Charles Darwin never made it to the Abrolhos. He left the Beagle to go write some books about coral reefs, evolution and the origin of species. So it was John Lort Stokes in the HMS Beagle who made the initial survey of Rat Island in 1840. His notes are quite descriptive:
“As we threaded our way among the patches of coral, the view from the masthead of the submarine forests through the still pellucid water was very striking. The dark blue of the deep portions of the lagoon contrasted beautifully with the various patches of light colours interspersed.
The centre island we named Rat Island, from the quantity of that vermin with which it was infested. We also saw here a few seals, and numbers of a very pretty lizard with its tail covered in spines…”
Joe Fisher is hardly the first bloke to go visit the Abrolhos or even Rat Island for a holiday. In the 1930s, Rat Island was considered a holiday resort.
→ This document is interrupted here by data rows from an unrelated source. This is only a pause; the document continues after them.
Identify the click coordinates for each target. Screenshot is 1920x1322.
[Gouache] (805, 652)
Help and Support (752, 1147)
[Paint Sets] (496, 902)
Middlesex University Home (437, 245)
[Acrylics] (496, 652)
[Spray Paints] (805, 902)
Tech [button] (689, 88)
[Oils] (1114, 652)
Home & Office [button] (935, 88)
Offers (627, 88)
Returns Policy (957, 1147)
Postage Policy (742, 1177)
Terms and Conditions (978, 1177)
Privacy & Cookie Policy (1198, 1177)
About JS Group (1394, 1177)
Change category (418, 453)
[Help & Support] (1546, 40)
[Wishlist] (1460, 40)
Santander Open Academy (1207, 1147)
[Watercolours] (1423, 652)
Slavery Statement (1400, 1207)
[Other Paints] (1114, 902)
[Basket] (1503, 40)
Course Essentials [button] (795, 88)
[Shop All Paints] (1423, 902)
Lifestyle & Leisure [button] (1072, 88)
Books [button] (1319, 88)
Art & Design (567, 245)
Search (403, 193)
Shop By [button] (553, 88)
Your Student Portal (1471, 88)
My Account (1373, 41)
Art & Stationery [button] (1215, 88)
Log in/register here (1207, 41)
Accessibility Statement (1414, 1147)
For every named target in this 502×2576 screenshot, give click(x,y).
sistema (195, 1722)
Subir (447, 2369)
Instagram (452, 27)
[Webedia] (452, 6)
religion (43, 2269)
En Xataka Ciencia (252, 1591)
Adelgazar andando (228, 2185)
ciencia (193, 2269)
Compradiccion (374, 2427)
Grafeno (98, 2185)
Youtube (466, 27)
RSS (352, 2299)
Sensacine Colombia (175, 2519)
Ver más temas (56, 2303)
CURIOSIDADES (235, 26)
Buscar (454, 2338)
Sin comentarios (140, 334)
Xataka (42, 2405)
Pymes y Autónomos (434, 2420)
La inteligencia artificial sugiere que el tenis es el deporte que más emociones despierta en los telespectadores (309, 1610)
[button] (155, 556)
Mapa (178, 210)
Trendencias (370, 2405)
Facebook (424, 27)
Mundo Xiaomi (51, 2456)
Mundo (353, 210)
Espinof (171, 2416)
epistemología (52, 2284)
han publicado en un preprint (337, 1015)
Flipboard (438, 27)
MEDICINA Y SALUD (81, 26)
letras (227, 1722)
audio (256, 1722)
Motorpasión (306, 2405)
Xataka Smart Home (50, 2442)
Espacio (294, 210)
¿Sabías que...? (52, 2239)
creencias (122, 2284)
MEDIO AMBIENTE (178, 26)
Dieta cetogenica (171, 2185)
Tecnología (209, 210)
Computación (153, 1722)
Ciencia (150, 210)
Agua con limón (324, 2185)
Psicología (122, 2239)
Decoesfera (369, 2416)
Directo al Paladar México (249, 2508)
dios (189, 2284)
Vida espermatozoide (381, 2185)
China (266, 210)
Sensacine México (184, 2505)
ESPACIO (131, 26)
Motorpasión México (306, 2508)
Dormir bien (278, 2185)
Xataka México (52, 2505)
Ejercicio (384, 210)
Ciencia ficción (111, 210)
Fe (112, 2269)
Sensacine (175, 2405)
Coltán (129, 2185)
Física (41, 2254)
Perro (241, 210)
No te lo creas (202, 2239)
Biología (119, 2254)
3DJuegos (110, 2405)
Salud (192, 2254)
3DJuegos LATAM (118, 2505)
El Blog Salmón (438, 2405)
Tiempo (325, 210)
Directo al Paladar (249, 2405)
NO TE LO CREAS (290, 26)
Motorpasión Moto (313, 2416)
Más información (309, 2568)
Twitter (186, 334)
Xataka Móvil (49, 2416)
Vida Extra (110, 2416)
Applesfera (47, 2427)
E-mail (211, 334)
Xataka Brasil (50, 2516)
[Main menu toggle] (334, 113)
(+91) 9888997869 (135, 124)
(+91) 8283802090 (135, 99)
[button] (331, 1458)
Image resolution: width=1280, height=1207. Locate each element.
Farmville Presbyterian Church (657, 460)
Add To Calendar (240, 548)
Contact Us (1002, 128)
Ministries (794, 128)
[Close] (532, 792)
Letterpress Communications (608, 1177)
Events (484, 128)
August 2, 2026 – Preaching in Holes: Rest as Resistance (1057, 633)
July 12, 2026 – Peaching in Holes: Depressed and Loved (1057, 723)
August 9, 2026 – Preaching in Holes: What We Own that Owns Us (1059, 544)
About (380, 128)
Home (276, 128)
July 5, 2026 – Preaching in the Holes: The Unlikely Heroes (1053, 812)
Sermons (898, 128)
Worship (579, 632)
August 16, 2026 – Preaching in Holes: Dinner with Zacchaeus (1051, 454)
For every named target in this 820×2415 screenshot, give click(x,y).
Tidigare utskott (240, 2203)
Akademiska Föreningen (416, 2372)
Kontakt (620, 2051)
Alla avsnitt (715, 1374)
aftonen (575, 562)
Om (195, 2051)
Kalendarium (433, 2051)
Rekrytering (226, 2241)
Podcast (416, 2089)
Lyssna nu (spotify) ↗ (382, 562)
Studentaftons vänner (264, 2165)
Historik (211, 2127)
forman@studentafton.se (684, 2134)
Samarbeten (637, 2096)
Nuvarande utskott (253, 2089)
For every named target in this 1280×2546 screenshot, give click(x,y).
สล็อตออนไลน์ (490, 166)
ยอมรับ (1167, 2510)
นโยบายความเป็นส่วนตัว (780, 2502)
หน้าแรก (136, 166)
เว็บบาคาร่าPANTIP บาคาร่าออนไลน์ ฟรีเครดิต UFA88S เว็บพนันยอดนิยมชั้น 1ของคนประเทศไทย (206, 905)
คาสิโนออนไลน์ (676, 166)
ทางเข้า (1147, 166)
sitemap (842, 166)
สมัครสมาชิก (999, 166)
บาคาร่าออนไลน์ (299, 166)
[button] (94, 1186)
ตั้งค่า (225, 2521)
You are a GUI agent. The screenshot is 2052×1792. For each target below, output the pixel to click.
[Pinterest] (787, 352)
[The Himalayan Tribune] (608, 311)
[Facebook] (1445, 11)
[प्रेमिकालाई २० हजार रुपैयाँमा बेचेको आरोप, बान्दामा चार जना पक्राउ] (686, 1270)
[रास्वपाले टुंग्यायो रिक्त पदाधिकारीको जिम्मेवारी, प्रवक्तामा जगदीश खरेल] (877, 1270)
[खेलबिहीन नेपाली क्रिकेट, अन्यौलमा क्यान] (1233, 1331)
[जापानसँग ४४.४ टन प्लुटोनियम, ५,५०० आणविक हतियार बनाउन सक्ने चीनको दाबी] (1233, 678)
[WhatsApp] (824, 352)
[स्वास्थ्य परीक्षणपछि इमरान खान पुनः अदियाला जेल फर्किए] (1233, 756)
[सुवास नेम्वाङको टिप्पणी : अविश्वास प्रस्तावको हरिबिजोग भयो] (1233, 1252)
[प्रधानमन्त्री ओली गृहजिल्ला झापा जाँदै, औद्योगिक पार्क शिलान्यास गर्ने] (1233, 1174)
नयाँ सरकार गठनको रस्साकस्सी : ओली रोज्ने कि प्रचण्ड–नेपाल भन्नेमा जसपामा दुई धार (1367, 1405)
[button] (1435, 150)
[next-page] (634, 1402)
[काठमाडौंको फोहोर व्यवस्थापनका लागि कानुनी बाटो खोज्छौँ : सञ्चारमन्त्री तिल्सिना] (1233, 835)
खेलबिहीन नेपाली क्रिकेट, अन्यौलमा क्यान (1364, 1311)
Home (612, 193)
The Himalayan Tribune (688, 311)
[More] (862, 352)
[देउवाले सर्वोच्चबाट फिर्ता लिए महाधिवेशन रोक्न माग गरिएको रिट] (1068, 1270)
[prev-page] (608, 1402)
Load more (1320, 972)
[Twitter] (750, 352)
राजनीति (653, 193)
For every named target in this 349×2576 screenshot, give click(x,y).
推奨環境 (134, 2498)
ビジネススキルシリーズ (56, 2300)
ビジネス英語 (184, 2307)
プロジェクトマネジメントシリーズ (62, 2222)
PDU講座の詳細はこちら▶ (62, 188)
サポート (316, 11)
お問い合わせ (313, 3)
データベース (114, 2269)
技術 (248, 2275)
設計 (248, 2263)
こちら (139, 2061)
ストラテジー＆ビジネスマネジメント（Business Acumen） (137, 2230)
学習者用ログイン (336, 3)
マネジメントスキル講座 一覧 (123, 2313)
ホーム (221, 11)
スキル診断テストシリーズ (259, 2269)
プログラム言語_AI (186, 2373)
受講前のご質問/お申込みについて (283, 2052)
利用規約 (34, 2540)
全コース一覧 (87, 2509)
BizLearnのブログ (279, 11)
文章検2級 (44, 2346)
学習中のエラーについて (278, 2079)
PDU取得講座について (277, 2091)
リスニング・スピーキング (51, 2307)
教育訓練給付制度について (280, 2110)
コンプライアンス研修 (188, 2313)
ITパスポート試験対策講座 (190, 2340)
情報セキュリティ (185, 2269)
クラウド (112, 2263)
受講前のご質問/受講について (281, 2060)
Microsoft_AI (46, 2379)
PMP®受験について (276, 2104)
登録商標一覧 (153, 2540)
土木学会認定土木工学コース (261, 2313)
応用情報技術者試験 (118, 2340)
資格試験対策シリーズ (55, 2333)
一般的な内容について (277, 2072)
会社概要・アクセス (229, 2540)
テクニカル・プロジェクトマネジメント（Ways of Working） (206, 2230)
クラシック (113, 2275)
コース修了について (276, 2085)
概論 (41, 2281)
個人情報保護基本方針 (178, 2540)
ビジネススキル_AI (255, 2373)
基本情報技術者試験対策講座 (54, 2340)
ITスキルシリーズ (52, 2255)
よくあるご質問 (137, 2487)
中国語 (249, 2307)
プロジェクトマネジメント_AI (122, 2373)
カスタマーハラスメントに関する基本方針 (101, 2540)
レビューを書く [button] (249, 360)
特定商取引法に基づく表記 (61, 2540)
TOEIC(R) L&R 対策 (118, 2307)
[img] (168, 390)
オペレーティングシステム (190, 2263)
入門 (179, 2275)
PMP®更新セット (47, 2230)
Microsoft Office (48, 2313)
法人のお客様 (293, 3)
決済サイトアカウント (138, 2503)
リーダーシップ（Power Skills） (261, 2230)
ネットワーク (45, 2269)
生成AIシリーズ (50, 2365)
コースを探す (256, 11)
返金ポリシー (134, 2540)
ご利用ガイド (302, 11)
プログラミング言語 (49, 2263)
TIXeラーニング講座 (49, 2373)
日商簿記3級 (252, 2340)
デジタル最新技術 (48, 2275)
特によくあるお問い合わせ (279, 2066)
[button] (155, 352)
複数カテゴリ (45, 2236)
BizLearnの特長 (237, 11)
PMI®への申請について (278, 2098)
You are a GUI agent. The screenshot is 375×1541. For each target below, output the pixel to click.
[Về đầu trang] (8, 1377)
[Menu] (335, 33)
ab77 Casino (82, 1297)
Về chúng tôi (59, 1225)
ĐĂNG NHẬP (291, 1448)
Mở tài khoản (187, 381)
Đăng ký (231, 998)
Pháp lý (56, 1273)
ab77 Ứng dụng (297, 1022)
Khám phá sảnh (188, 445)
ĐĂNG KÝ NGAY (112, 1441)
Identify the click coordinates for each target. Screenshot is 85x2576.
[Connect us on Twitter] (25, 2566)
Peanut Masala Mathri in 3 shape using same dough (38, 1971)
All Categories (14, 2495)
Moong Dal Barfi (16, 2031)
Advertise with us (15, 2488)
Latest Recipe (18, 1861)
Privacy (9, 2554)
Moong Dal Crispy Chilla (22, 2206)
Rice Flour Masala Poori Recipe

In the Geraldton Guardian and Express Saturday 26 February 1938:
“Further testimony to the attractions of the Abrolhos Islands as a holiday resort was made last week by two young city men, who had spent a week on the islands. Both were loud in their praises of the islands and expressed appreciation of the recreation to be had there in fishing and swimming, and of the wonders of bird life and the coral formations. The latter, they described as marvellous. Thanks to the skipper the trip had been splendid. Rat Island was used as a base, from where they spent a good deal of time in cruising round the islands…”
It’s also the island where you can see Giuseppe’s grave. Giuseppe drowned in mysterious circumstances after the Columbia sank in February, 1921.
The island was infested with rats, but they have since been eradicated, and the birds have moved back in force. At last count, I think there were at least 100,000 seabirds on Rat Island. From little peeping terns right up to soaring sea-eagles.
Rat Island is home to a number of rock lobster fishers like Skipper, Joe and Vanessa from Ocean’s Gift. There are around thirty fishing camps and a research station on Rat Island, too.
There are a couple of little beaches, but you’ll be sharing them with a sleepy sea lion or two.
It has one of only three airstrips on the 122 islands at the Houtman Abrolhos, but the air strip is at the southern end of the island near the water, so landing always feels like you’re about to go for a swim.